[SOURCE PASSAGE]:
* * *

Lovetts finds that a solicitor's letter prompts payment in 84% of cases. Lovetts has analysed the success rate of the Letters Before Action it has issued over the past year and has found that 84% of cases settle at the letter before action stage. Despite this, businesses are still slow to take action against late payers, and Lovetts found that on average, businesses are waiting 64 days from the date the invoice is due before sending a letter before action. Michael Higgins, MD of Lovetts said: "In some cases we have found that debtors intentionally wait until they receive a solicitor's letter before they make payment therefore, taking action quicker is vital to cashflow. While we understand the reluctance some firms may have enlisting the services of a solicitor and how this might be perceived by their customers, in the 22 years we have been in business, we are not aware of any client who has lost a customer by taking this action." To read Lovetts' news release go to https://www.lovetts.co.uk/
Strong growth remains a prospect for a number of manufacturing sectors. EEF has published an article, 'Which sectors are on track for growth this year?' which advises that its forecast for manufacturing now stands at 0.7% compared with expectations of 1.5% three months ago. However, EEF suggests that there is still some good news around and strong growth remains a prospect for a number of manufacturing sectors. For example, the transport sectors have long been a source of positivity, and this looks set to continue for both motor vehicles and other transport. Similarly, although UK construction growth slowed at the start of 2015 compared with 2014, longer term forecasts suggest the construction recovery should continue to broaden, providing a good grounding for growth. To read EEF's news release go to http://www.eef.org.uk/
August was the worst month for the UK high street since the beginning of the global financial crisis. BDO’s monthly High Street Sales Tracker recorded a massive 4.3% drop in year-on-year sales for August – the biggest fall since November 2008 and the sixth monthly dip of 2015. All sectors suffered, with sales of fashion down 5.5%, homewares down 3.3% and lifestyle goods down 1.3% year-on-year for August. With retailers reporting falling footfall, problems have also been compounded by a sharp decline in online sales too. To view BDO's news release go to http://www.bdo.co.uk/press/
UK corporate insolvencies hit their lowest level since 2007. Graydon has published an article, 'Corporate insolvencies continue to fall – for now', which reports that UK corporate insolvencies fell by 7.5% year-on-year in the second quarter of 2015, and in England and Wales hit their lowest level since the fourth quarter of 2007. In addition, GDP growth per capita has returned to “broadly level with its pre-economic downturn peak in 2008”, according to Joe Grice, ONS' chief economist. In fact, the CBI anticipates UK GDP growth of 2.6% this year and 2.8% next year. To read Graydon's news release go to https://www.graydon.co.uk/
178% increase in the number of UK food and beverage industry companies going into administration or liquidation in the first half of 2015. Grant Thornton's BiteSize quarterly analysis of M&A in the food and beverage sector indicate that in the first six months of 2015 the number of companies going into administration or liquidation increased by 178% to 131 compared with the last half of 2014. However, there has also been an upturn in the number of businesses acquired from administration, with four companies acquired in both the first and second quarters of 2015 - representing a 50% increase on the last six months of 2014. The most noteworthy deal in the second quarter in the bakery and confectionery space was the acquisition of ailing British chocolatier Thorntons. To read Grant Thornton's news release go to http://www.grantthornton.co.

* * *

[WRITTEN TASK A]: Write out the rows from the line containing "Task: Click the green Share Screen button" through the final row, including both.
The business news roundup has no connection to the rows that follow it.

[TASK MATERIAL]:
* * *

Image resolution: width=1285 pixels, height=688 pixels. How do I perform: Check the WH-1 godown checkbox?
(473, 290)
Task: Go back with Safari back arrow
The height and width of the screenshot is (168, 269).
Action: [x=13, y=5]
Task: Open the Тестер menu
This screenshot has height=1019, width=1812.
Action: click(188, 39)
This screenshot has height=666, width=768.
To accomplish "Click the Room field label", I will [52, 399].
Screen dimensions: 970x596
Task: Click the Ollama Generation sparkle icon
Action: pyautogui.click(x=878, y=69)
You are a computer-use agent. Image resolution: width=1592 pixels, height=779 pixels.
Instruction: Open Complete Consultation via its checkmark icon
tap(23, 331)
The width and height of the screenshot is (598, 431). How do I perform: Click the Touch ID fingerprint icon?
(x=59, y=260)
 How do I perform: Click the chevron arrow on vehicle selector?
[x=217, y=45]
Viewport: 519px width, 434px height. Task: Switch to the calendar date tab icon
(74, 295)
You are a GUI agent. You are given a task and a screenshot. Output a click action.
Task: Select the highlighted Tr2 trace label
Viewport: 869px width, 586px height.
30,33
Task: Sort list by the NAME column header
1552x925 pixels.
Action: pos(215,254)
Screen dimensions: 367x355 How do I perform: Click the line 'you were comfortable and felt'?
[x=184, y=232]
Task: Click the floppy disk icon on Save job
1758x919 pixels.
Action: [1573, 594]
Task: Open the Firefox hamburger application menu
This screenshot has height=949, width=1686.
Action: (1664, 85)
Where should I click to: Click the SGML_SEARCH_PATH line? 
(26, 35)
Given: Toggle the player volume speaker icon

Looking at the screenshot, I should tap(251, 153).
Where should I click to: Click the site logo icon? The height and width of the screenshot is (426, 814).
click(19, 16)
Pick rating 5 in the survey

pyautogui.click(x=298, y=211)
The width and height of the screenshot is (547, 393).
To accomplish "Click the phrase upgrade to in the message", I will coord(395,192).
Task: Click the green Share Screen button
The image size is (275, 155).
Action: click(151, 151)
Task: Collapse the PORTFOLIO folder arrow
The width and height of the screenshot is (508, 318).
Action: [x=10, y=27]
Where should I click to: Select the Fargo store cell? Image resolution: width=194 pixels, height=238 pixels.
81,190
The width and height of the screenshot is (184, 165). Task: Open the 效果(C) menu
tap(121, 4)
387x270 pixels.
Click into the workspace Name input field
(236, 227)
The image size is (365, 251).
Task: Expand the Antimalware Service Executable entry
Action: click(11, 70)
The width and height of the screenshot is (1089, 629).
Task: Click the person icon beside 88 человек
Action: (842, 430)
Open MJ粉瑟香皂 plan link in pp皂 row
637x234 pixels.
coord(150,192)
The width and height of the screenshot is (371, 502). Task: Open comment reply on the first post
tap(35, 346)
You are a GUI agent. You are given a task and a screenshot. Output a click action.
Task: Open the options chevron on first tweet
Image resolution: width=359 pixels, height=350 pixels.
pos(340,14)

* * *

[WRITTEN TASK B]:
Answer these questions using the business news roundup:
(i) According to Lovetts, what percentage of cases settle at the letter before action stage?
(ii) What year-on-year drop in August sales did BDO's High Street Sales Tracker record?
(iii) By what percentage did UK corporate insolvencies fall year-on-year in the second quarter of 2015, according to Graydon?

[RESPONSE A]:
Task: Click the green Share Screen button
The image size is (275, 155).
Action: click(151, 151)
Task: Collapse the PORTFOLIO folder arrow
The width and height of the screenshot is (508, 318).
Action: [x=10, y=27]
Where should I click to: Select the Fargo store cell? Image resolution: width=194 pixels, height=238 pixels.
81,190
The width and height of the screenshot is (184, 165). Task: Open the 效果(C) menu
tap(121, 4)
387x270 pixels.
Click into the workspace Name input field
(236, 227)
The image size is (365, 251).
Task: Expand the Antimalware Service Executable entry
Action: click(11, 70)
The width and height of the screenshot is (1089, 629).
Task: Click the person icon beside 88 человек
Action: (842, 430)
Open MJ粉瑟香皂 plan link in pp皂 row
637x234 pixels.
coord(150,192)
The width and height of the screenshot is (371, 502). Task: Open comment reply on the first post
tap(35, 346)
You are a GUI agent. You are given a task and a screenshot. Output a click action.
Task: Open the options chevron on first tweet
Image resolution: width=359 pixels, height=350 pixels.
pos(340,14)

[RESPONSE B]:
(i) 84%
(ii) 4.3%
(iii) 7.5%